(Extracted data entries)
━━━━━━━━━━━━━━━━
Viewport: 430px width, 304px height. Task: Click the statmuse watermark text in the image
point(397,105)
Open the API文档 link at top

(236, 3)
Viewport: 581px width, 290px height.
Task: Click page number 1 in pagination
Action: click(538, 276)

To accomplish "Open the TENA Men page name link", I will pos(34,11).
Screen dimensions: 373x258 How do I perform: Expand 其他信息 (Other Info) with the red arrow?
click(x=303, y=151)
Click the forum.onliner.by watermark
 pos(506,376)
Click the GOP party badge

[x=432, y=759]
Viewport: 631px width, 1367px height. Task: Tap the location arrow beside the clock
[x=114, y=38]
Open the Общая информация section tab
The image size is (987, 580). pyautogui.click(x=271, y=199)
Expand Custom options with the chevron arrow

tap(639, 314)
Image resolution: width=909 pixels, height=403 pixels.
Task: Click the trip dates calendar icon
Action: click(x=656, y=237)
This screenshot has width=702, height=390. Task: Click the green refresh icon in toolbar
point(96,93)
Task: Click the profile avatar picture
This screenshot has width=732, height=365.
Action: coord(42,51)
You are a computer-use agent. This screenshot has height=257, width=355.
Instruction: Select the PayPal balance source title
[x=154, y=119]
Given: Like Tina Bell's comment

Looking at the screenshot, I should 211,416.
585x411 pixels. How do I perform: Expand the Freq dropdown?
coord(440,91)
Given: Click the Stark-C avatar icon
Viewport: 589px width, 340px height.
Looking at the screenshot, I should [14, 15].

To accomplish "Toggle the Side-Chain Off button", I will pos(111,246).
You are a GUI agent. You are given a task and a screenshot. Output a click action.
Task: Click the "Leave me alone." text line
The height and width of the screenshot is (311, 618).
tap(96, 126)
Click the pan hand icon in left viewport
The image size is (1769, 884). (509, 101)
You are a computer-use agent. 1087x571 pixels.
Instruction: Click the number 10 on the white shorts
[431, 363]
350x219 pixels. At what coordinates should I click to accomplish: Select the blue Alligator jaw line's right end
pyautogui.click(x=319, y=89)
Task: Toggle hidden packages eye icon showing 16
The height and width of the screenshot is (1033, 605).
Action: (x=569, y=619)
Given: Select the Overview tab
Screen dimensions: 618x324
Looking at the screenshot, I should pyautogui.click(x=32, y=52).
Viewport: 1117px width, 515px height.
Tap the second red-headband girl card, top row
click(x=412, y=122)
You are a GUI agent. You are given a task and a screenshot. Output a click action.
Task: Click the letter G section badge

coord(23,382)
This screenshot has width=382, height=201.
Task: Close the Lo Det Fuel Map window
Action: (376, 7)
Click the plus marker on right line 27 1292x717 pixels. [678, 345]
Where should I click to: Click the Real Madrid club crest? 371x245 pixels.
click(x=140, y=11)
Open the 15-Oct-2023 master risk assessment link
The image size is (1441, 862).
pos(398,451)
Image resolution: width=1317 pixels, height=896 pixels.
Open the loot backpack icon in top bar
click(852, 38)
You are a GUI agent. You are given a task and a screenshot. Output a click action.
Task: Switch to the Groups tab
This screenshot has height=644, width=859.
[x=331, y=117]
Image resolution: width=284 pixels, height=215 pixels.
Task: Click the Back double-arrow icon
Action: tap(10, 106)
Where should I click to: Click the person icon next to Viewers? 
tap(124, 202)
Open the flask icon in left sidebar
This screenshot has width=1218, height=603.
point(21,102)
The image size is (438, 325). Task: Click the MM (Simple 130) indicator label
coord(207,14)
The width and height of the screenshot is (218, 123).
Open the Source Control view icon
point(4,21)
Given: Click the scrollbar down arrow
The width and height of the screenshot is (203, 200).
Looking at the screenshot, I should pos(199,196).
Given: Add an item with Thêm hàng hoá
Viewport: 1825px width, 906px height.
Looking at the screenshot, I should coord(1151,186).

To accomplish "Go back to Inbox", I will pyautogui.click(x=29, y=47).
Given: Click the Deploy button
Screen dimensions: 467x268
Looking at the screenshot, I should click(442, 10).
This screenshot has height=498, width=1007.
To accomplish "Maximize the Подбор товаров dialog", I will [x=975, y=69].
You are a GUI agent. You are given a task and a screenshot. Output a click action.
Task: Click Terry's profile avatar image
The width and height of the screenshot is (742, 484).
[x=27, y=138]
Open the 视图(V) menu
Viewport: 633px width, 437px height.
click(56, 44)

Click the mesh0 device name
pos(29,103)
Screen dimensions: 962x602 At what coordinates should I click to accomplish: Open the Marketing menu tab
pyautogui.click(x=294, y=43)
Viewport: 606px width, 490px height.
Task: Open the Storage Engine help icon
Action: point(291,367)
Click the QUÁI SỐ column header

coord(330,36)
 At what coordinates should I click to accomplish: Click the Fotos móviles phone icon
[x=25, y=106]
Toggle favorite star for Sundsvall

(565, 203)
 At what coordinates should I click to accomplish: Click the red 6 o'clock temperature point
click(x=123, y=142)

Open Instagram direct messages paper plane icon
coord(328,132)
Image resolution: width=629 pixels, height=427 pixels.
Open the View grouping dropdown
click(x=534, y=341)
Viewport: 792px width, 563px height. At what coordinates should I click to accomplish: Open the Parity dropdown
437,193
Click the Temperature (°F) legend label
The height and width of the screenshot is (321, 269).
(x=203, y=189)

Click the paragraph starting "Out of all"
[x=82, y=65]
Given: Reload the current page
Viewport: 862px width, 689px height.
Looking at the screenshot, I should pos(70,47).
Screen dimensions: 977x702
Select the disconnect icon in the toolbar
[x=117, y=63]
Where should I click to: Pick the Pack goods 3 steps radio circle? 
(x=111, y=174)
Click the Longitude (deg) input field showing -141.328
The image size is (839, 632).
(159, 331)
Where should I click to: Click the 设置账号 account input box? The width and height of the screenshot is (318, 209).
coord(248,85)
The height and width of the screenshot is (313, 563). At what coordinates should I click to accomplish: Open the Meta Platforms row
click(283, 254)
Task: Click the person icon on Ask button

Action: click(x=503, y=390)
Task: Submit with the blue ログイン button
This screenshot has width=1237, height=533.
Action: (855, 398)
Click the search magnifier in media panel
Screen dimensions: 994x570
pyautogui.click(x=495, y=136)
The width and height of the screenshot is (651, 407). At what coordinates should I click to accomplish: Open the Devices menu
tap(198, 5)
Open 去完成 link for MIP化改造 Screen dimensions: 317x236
━━━━━━━━━━━━━━━━
WHAT THE TASK ASKS ▸
What you should produce is an exact retyping of every line above.

TASK RESPONSE ▸
Viewport: 430px width, 304px height. Task: Click the statmuse watermark text in the image
point(397,105)
Open the API文档 link at top

(236, 3)
Viewport: 581px width, 290px height.
Task: Click page number 1 in pagination
Action: click(538, 276)

To accomplish "Open the TENA Men page name link", I will pos(34,11).
Screen dimensions: 373x258 How do I perform: Expand 其他信息 (Other Info) with the red arrow?
click(x=303, y=151)
Click the forum.onliner.by watermark
 pos(506,376)
Click the GOP party badge

[x=432, y=759]
Viewport: 631px width, 1367px height. Task: Tap the location arrow beside the clock
[x=114, y=38]
Open the Общая информация section tab
The image size is (987, 580). pyautogui.click(x=271, y=199)
Expand Custom options with the chevron arrow

tap(639, 314)
Image resolution: width=909 pixels, height=403 pixels.
Task: Click the trip dates calendar icon
Action: click(x=656, y=237)
This screenshot has width=702, height=390. Task: Click the green refresh icon in toolbar
point(96,93)
Task: Click the profile avatar picture
This screenshot has width=732, height=365.
Action: coord(42,51)
You are a computer-use agent. This screenshot has height=257, width=355.
Instruction: Select the PayPal balance source title
[x=154, y=119]
Given: Like Tina Bell's comment

Looking at the screenshot, I should 211,416.
585x411 pixels. How do I perform: Expand the Freq dropdown?
coord(440,91)
Given: Click the Stark-C avatar icon
Viewport: 589px width, 340px height.
Looking at the screenshot, I should [14, 15].

To accomplish "Toggle the Side-Chain Off button", I will pos(111,246).
You are a GUI agent. You are given a task and a screenshot. Output a click action.
Task: Click the "Leave me alone." text line
The height and width of the screenshot is (311, 618).
tap(96, 126)
Click the pan hand icon in left viewport
The image size is (1769, 884). (509, 101)
You are a computer-use agent. 1087x571 pixels.
Instruction: Click the number 10 on the white shorts
[431, 363]
350x219 pixels. At what coordinates should I click to accomplish: Select the blue Alligator jaw line's right end
pyautogui.click(x=319, y=89)
Task: Toggle hidden packages eye icon showing 16
The height and width of the screenshot is (1033, 605).
Action: (x=569, y=619)
Given: Select the Overview tab
Screen dimensions: 618x324
Looking at the screenshot, I should pyautogui.click(x=32, y=52).
Viewport: 1117px width, 515px height.
Tap the second red-headband girl card, top row
click(x=412, y=122)
You are a GUI agent. You are given a task and a screenshot. Output a click action.
Task: Click the letter G section badge

coord(23,382)
This screenshot has width=382, height=201.
Task: Close the Lo Det Fuel Map window
Action: (376, 7)
Click the plus marker on right line 27 1292x717 pixels. [678, 345]
Where should I click to: Click the Real Madrid club crest? 371x245 pixels.
click(x=140, y=11)
Open the 15-Oct-2023 master risk assessment link
The image size is (1441, 862).
pos(398,451)
Image resolution: width=1317 pixels, height=896 pixels.
Open the loot backpack icon in top bar
click(852, 38)
You are a GUI agent. You are given a task and a screenshot. Output a click action.
Task: Switch to the Groups tab
This screenshot has height=644, width=859.
[x=331, y=117]
Image resolution: width=284 pixels, height=215 pixels.
Task: Click the Back double-arrow icon
Action: tap(10, 106)
Where should I click to: Click the person icon next to Viewers? 
tap(124, 202)
Open the flask icon in left sidebar
This screenshot has width=1218, height=603.
point(21,102)
The image size is (438, 325). Task: Click the MM (Simple 130) indicator label
coord(207,14)
The width and height of the screenshot is (218, 123).
Open the Source Control view icon
point(4,21)
Given: Click the scrollbar down arrow
The width and height of the screenshot is (203, 200).
Looking at the screenshot, I should pos(199,196).
Given: Add an item with Thêm hàng hoá
Viewport: 1825px width, 906px height.
Looking at the screenshot, I should coord(1151,186).

To accomplish "Go back to Inbox", I will pyautogui.click(x=29, y=47).
Given: Click the Deploy button
Screen dimensions: 467x268
Looking at the screenshot, I should click(442, 10).
This screenshot has height=498, width=1007.
To accomplish "Maximize the Подбор товаров dialog", I will [x=975, y=69].
You are a GUI agent. You are given a task and a screenshot. Output a click action.
Task: Click Terry's profile avatar image
The width and height of the screenshot is (742, 484).
[x=27, y=138]
Open the 视图(V) menu
Viewport: 633px width, 437px height.
click(56, 44)

Click the mesh0 device name
pos(29,103)
Screen dimensions: 962x602 At what coordinates should I click to accomplish: Open the Marketing menu tab
pyautogui.click(x=294, y=43)
Viewport: 606px width, 490px height.
Task: Open the Storage Engine help icon
Action: point(291,367)
Click the QUÁI SỐ column header

coord(330,36)
 At what coordinates should I click to accomplish: Click the Fotos móviles phone icon
[x=25, y=106]
Toggle favorite star for Sundsvall

(565, 203)
 At what coordinates should I click to accomplish: Click the red 6 o'clock temperature point
click(x=123, y=142)

Open Instagram direct messages paper plane icon
coord(328,132)
Image resolution: width=629 pixels, height=427 pixels.
Open the View grouping dropdown
click(x=534, y=341)
Viewport: 792px width, 563px height. At what coordinates should I click to accomplish: Open the Parity dropdown
437,193
Click the Temperature (°F) legend label
The height and width of the screenshot is (321, 269).
(x=203, y=189)

Click the paragraph starting "Out of all"
[x=82, y=65]
Given: Reload the current page
Viewport: 862px width, 689px height.
Looking at the screenshot, I should pos(70,47).
Screen dimensions: 977x702
Select the disconnect icon in the toolbar
[x=117, y=63]
Where should I click to: Pick the Pack goods 3 steps radio circle? 
(x=111, y=174)
Click the Longitude (deg) input field showing -141.328
The image size is (839, 632).
(159, 331)
Where should I click to: Click the 设置账号 account input box? The width and height of the screenshot is (318, 209).
coord(248,85)
The height and width of the screenshot is (313, 563). At what coordinates should I click to accomplish: Open the Meta Platforms row
click(283, 254)
Task: Click the person icon on Ask button

Action: click(x=503, y=390)
Task: Submit with the blue ログイン button
This screenshot has width=1237, height=533.
Action: (855, 398)
Click the search magnifier in media panel
Screen dimensions: 994x570
pyautogui.click(x=495, y=136)
The width and height of the screenshot is (651, 407). At what coordinates should I click to accomplish: Open the Devices menu
tap(198, 5)
Open 去完成 link for MIP化改造 Screen dimensions: 317x236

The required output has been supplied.